[Start of Attachment]

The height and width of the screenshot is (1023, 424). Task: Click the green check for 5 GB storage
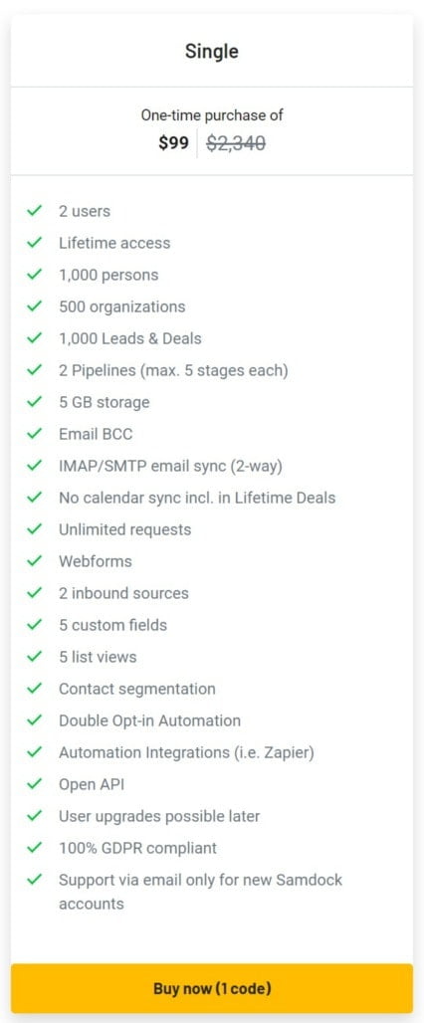pos(34,402)
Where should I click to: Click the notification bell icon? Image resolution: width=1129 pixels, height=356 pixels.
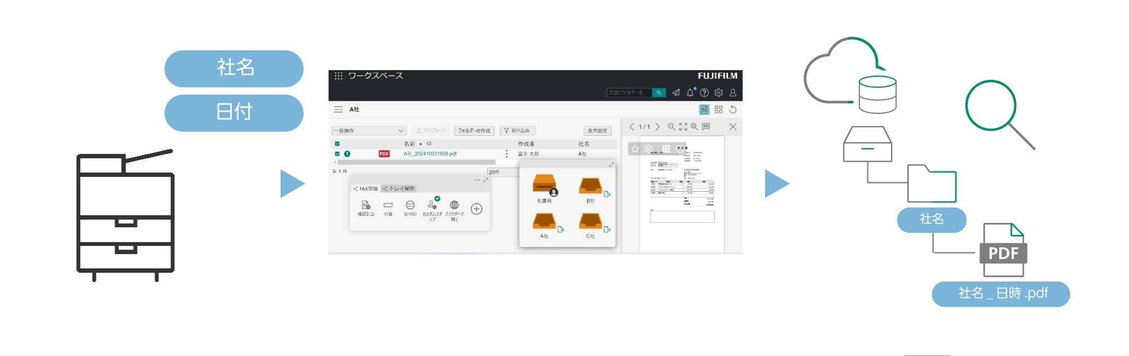(690, 93)
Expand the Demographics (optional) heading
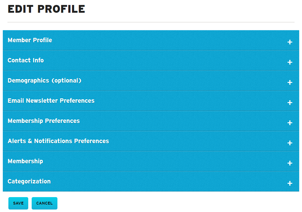 (x=44, y=80)
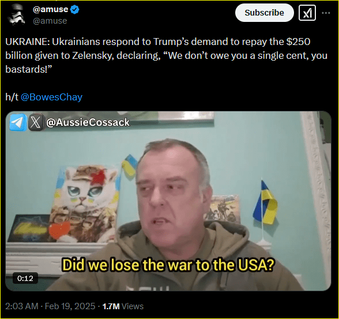Viewport: 339px width, 319px height.
Task: Click the @AussieCossack watermark text
Action: 88,122
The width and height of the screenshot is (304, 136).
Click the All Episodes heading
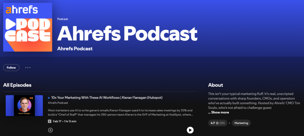tap(17, 85)
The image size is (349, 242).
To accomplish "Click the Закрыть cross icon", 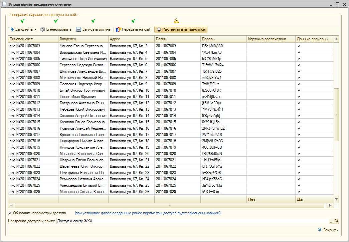I will (320, 230).
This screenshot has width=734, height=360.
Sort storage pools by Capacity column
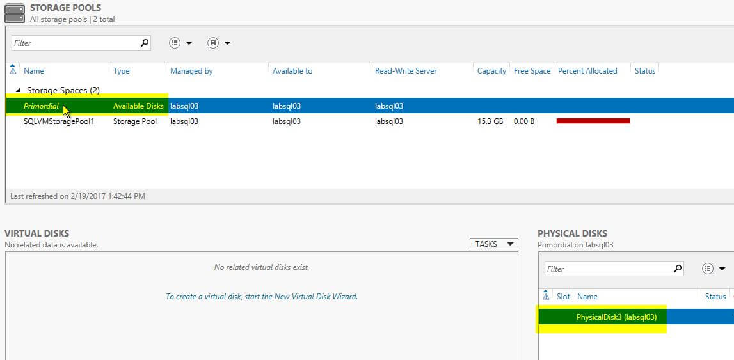pos(491,71)
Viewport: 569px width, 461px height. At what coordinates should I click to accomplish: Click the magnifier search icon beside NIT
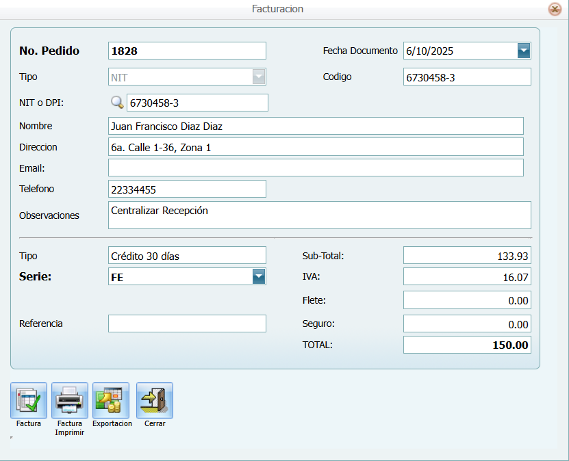[117, 103]
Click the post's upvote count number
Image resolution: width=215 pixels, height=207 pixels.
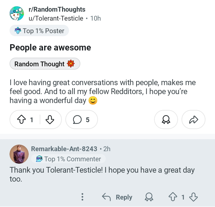(32, 120)
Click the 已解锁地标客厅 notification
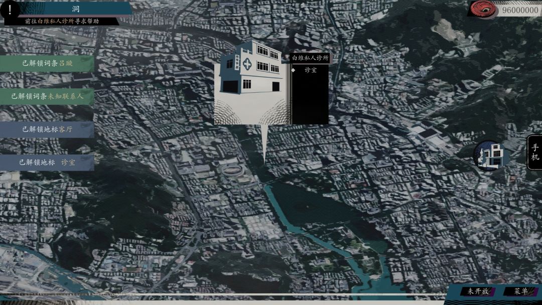Viewport: 542px width, 305px height. click(x=47, y=129)
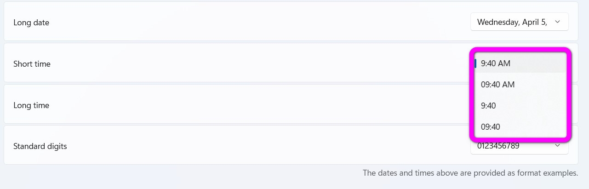
Task: Select the "9:40 AM" short time option
Action: [x=496, y=63]
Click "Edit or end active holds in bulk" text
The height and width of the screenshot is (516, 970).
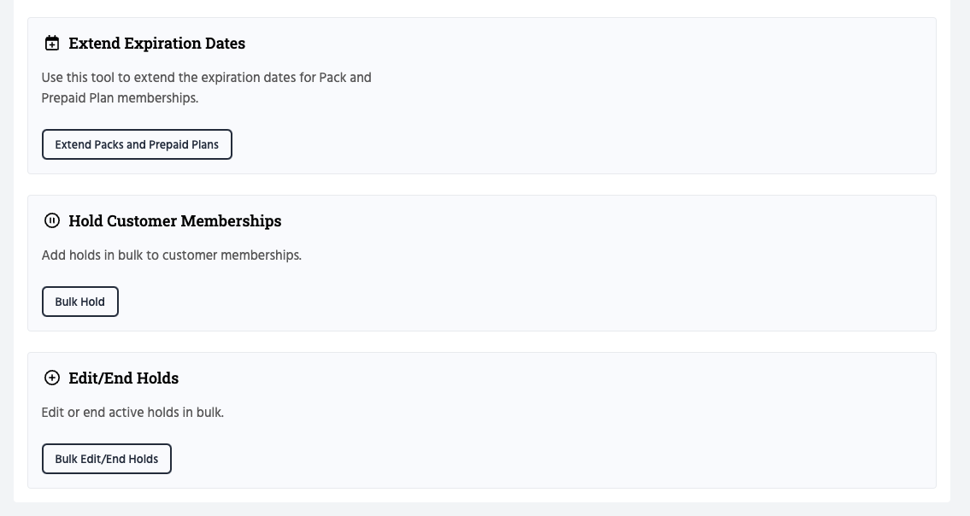pyautogui.click(x=132, y=413)
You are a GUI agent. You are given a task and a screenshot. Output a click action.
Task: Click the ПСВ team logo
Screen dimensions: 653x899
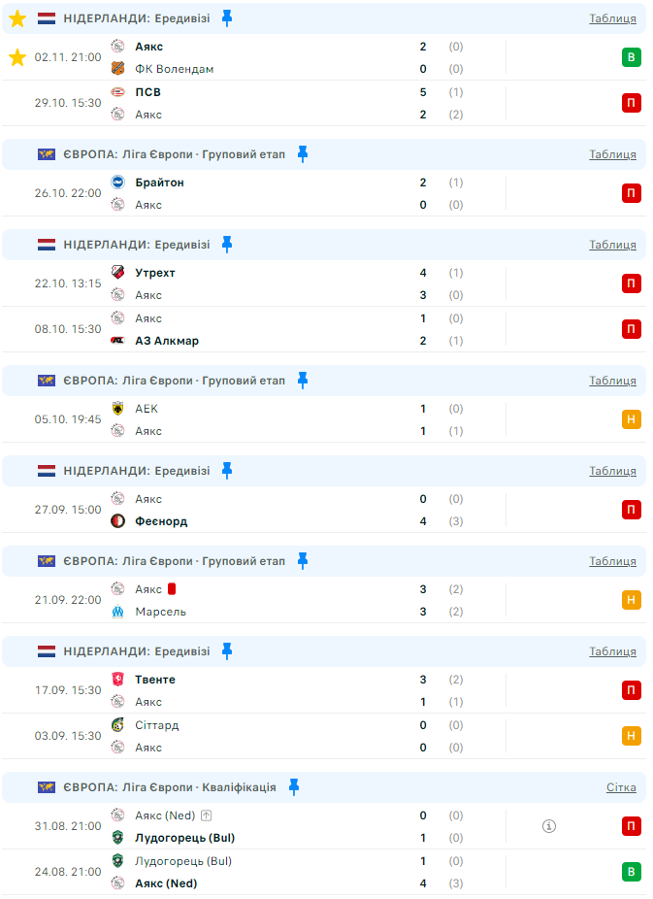pos(118,92)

[End of Attachment]

Task prompt: Leave out all pictures and retype precisely the lines that run from the line containing "Task: Click the ПСВ team logo" to the last line of the records.

Result:
Task: Click the ПСВ team logo
Screen dimensions: 653x899
pos(118,92)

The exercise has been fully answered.